Gun rights are "hanging by a thread," Republican Party of Virginia chairman John Whitbeck wrote recently in an email urging the rejection of U.S. Supreme Court nominee Merrick Garland.
"When Justice Antonin Scalia wrote his watershed opinion in D.C. v. Heller, it marked the first time that an individual right to keep and bear arms was recognized by the Supreme Court by a razor thin 5-4 vote," Whitbeck wrote.
"Now President (Barack) Obama is attempting to replace Justice Scalia with Judge Merrick Garland, an avowed opponent of our Second Amendment rights. While Justice Scalia voted to overturn D.C.’s draconian gun laws, Judge Garland voted to uphold them," the chairman added, emphasizing the second sentence with bold type.
Whitbeck concluded his email by asking Republicans to sign an Internet petition telling Virginia’s U.S. senators - Democrats Mark Warner and Tim Kaine - that Merrick "must not be confirmed to the Supreme Court!"
Scalia, who died Feb. 13, did write the majority opinion in the Supreme Court’s landmark 2008 ruling on District of Columbia vs. Heller. By a 5-4 vote, the high court found that Washington’s gun regulations - essentially amounting to a ban on handguns in the home - were unconstitutional.
This Truth-O-Meter will focus on Whitbeck’s claim that Garland, who has been a judge on the U.S. Court of Appeals for the District of Columbia Circuit since 1997, "voted to uphold" the handgun ban. A number of conservative organizations and individuals, including Fox News commentator Bill O’Reilly, have made similar statements.
The D.C. law
The Supreme Court’s decision in Heller was significant because it was the first time justices ruled that the Second Amendment guarantees an individual’s right to own a firearm for self-defense. Until Heller, the widespread understanding was that the right to bear arms did not necessarily extend beyond militia service.
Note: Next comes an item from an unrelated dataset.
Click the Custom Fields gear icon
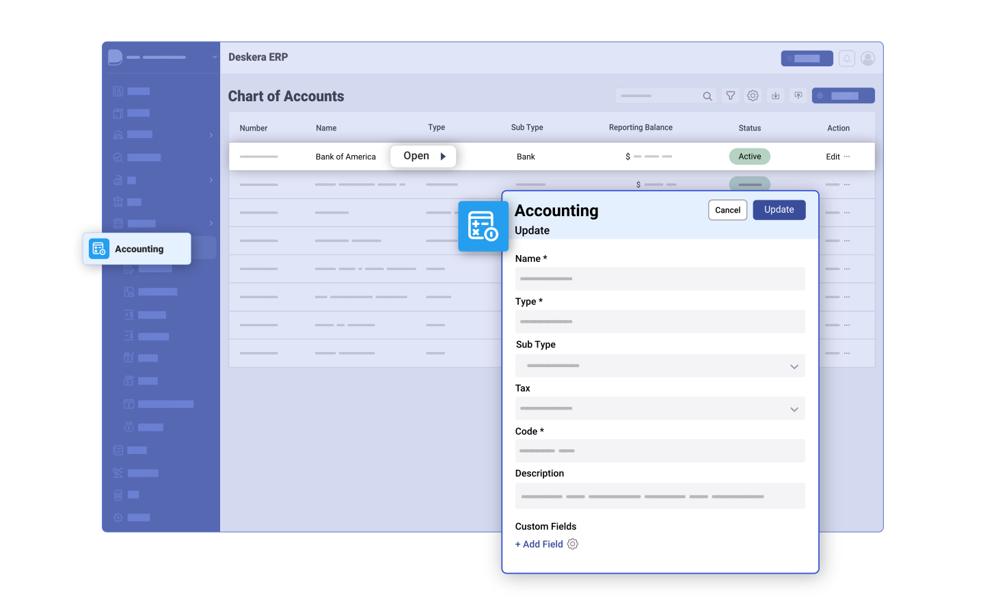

Before the case went to the Supreme Court, though, it was heard in the federal appeals court where Garland serves. In a 2-1 decision, a panel of D.C. appeals judges came to the same conclusion as the Supreme Court: The Washington handgun ban was unconstitutional.
Based on Whitbeck’s claim, one might assume that the single dissenting vote in this D.C. Circuit opinion belonged to Garland. However, it was Judge Karen Henderson who dissented, while Judges Laurence Silberman and Thomas Griffith signed the majority opinion.
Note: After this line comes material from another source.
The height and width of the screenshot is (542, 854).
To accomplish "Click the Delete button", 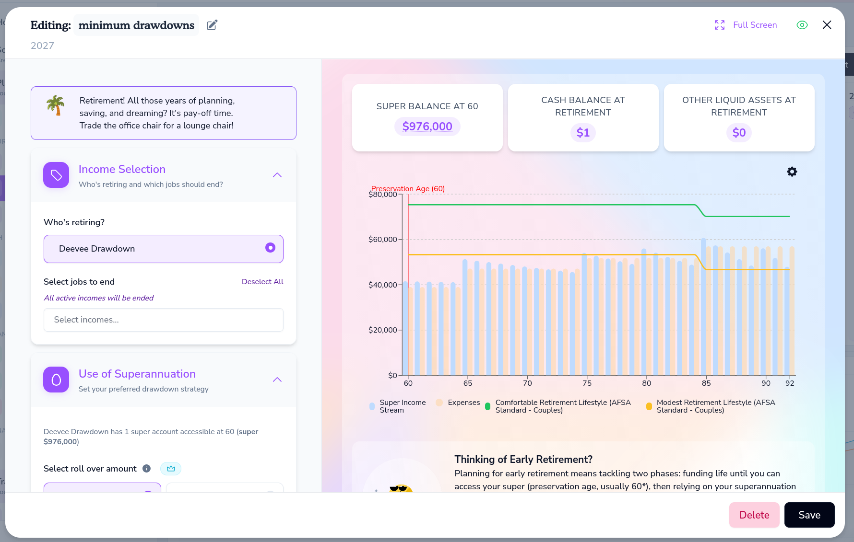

Garland didn’t vote on the case at all. He was not part of the three-judge panel that heard it.
After the D.C. Circuit handed down its 2007 decision, the city of Washington asked the court to rehear the case en banc, meaning all of the court’s judges would reconsider the case and not just the three-judge panel. The court ended up denying the city’s petition, but Garland was among the group of D.C. Circuit judges who voted to rehear the case.
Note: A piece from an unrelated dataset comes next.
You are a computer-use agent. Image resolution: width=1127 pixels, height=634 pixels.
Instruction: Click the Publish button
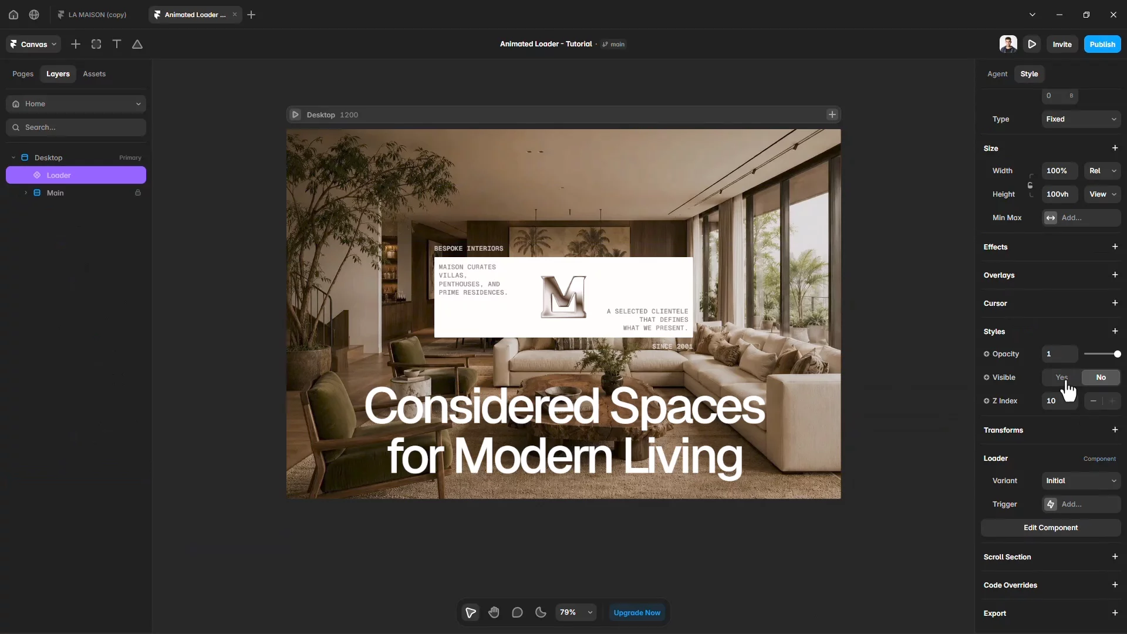pyautogui.click(x=1102, y=44)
It’s misleading to say Garland supported the Washington gun regulations because he wanted to reconsider Heller, as he did not take a formal position on the merits of the case. Rehearing a case en banc is generally used when a case goes against precedent or presents a question of significant importance, and that was true of the Heller case.
D.C. Circuit Judge A. Raymond Randolph, a well-known conservative, joined Garland in voting to reconsider the case. And the George W. Bush administration, though supportive of the notion that the Second Amendment protects individual gun rights, filed an amicus brief asking the Supreme Court to send Heller back to the lower court for broader definition - for example, what type of gun-ownership restrictions should remain constitutional.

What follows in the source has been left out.